Naples: Giovanni Domenico Montanaro, 1634.
Price: $11,000.00
Quarto: 20 x 14.6 cm. Pt. I. [8], 71, [1]p. Pt. II. [16], 64 p. Collation: Pt. I. a4, A-I4; Pt. II. a4, *4, A-H4.
FIRST EDITION of the first work. SECOND EDITION (1st ed. 1604), with updates, of the second work.
Bound in contemporary limp vellum, moderately soiled. Internally very good copies: I. (‘Il Puttino’): Free end-paper a little ragged, upper blank margin of first few leaves slightly nibbled, mild foxing, gatherings G-I lightly browned, occasional small stains. II. (‘Inventione’): Small dark stain in upper blank margin throughout, not affecting the text; gathering G lightly browned. Large woodcut printer’s device on both title pages.
Alessandro Salvio (1575-1640) was one of the foremost Neapolitan chess-players. A student of Michele di Mauro, Salvio cemented his international standing in 1598 when he defeated the Sicilian master, Paolo Boi. He established a chess academy in his native Naples (in the house of jurist Alessandro Rovito) and was a frequent player in the chess houses of the city, where he also demonstrated his skill at blindfold chess.

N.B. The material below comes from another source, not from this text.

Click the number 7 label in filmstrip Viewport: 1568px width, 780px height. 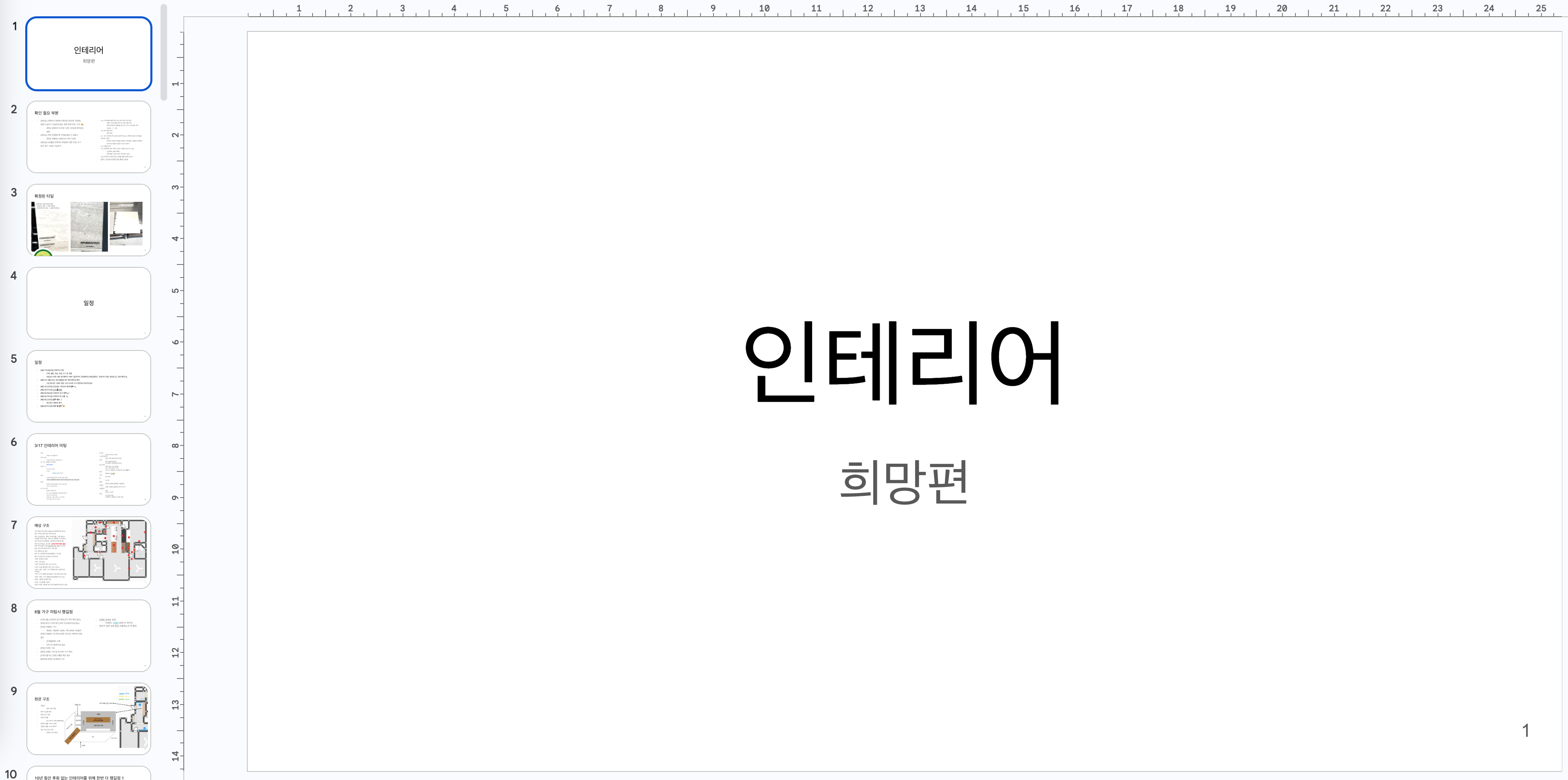pos(13,525)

Salvio was considered the unofficial international chess champion from 1598 until he was eclipsed, around 1620, by Gioachino Greco. But Salvio’s theories and practice remained foundational in Italian chess into the 18th century. “Italian players were generally content to rely on Salvio for their openings, and made no attempt to advance the theory of play until the rise of the Modenese masters in 1750.” (Murray, A Short History of Chess, p. 56).
Salvio’s treatises:
Salvio’s first work on the subject of chess, “Trattato dell' Inventione et Arte Liberale del Gioco di Scacchi”, “contains thirty-one chapters with openings, eleven with games at odds, and twenty-one ‘giochi di partiti’, or problems, some being supplied from actual play.”(Murray, History of Chess, p. 825).

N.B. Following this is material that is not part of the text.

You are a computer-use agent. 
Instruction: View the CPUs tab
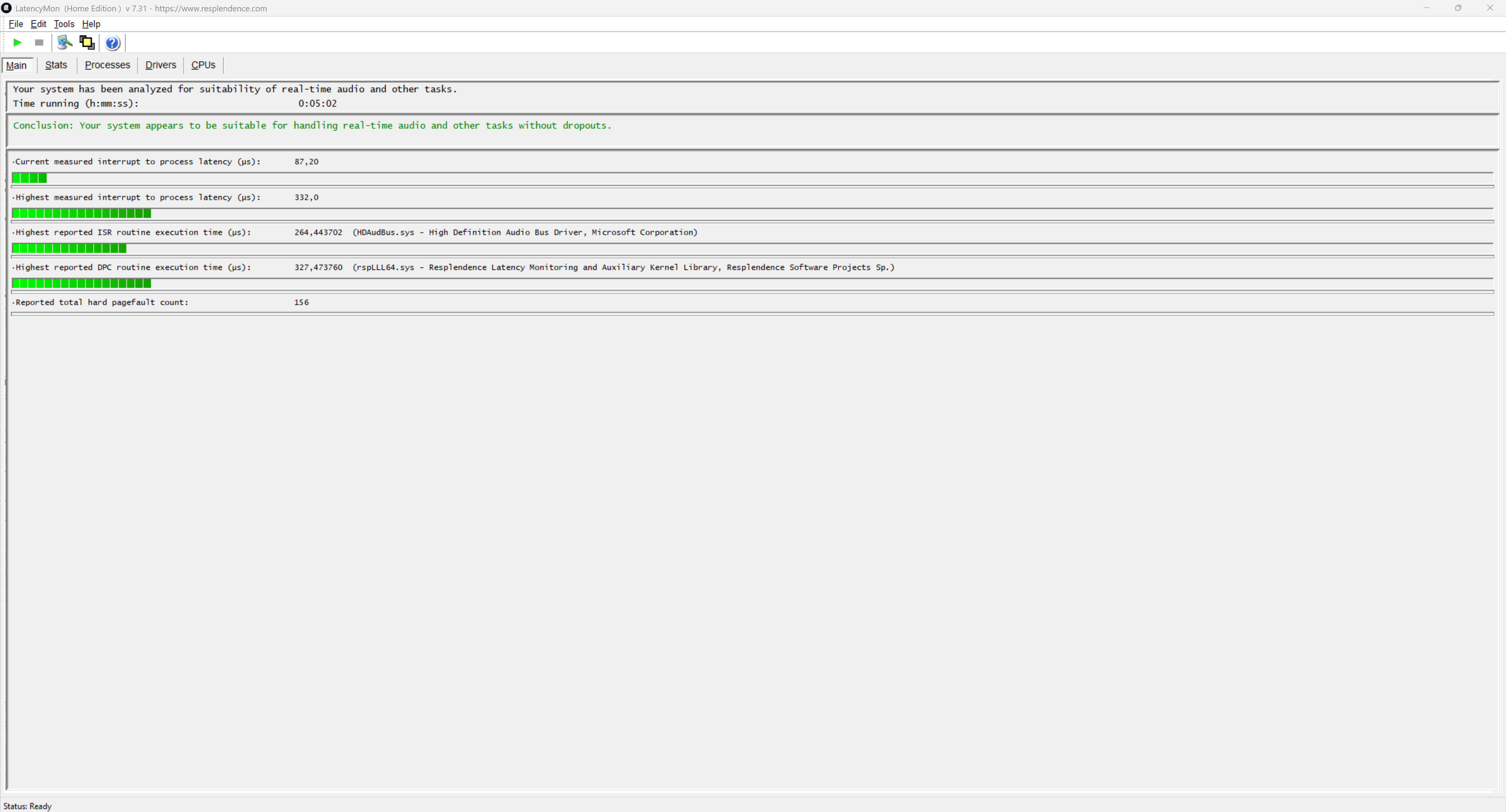(204, 65)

This edition also contains the first edition of Salvio’s ‘Il Puttino’. The book comprises a biographical romance of Giovanni Leonardo (called “Il Puttino”), the leading Italian player in the period just prior to Salvio’s ascendancy (1560–1590), and the aforementioned Paolo Boi; large extracts from Jacobus de Cessolis’ medieval chess classic, “Liber… super ludo scacchorum”, thirteen chapters of gambits, seven chapters of ‘giochi piani’(by which Salvio and his contemporaries meant games that are not gambits), and thirteen containing problems.

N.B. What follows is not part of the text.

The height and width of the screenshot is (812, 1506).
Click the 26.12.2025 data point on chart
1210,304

Although Salvio is rather free with his details and dates, “Il Puttino” is also of importance for preserving information on leading figures of Italian chess culture in the late 16th and early 17th centuries, including records of famous matches, such as Geronimo Cascio’s 1606 win over Giulio Cesare Polerio; and a match between Salvio’s teacher Michele di Mauro and Tommaso Capputi.